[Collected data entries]
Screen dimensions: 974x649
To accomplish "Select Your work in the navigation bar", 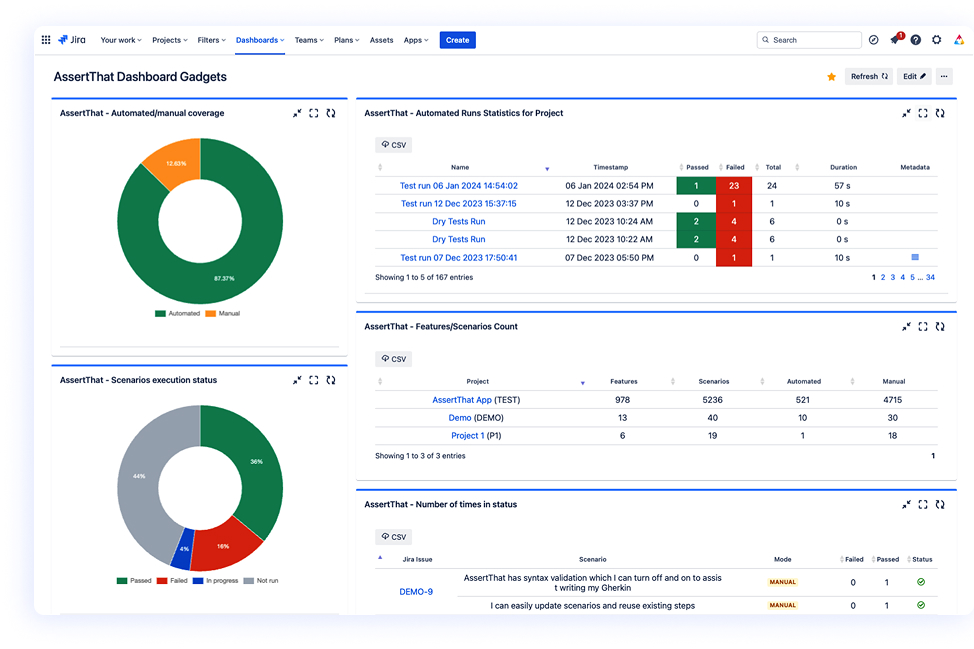I will tap(120, 40).
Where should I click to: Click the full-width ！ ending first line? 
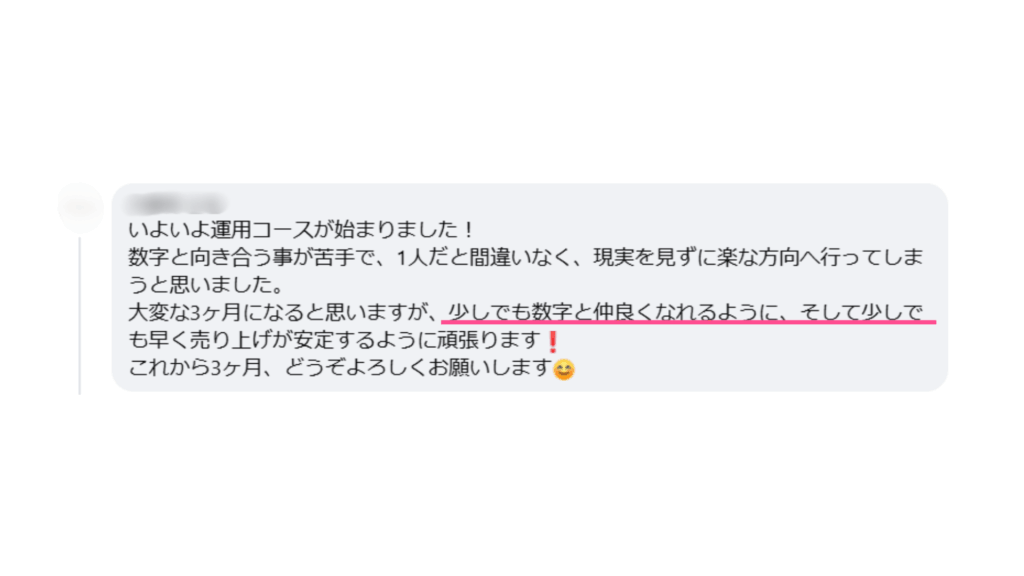[x=468, y=230]
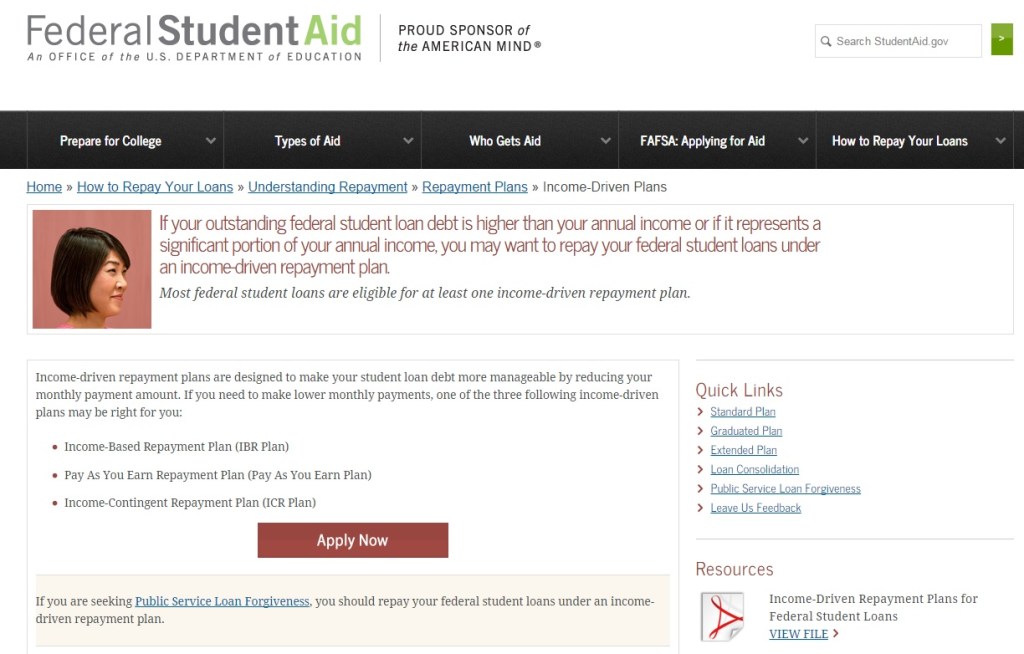
Task: Click VIEW FILE under Resources
Action: [797, 634]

- _What this task involves_: Copy the final stretch of lines, starting at the one that holds "Where should I" and ending at the last line of the data, exactly; omit pictures.

- _Result_:
Where should I click to: Click the full-width ！ ending first line? 
[x=468, y=230]
Task: Click VIEW FILE under Resources
Action: [797, 634]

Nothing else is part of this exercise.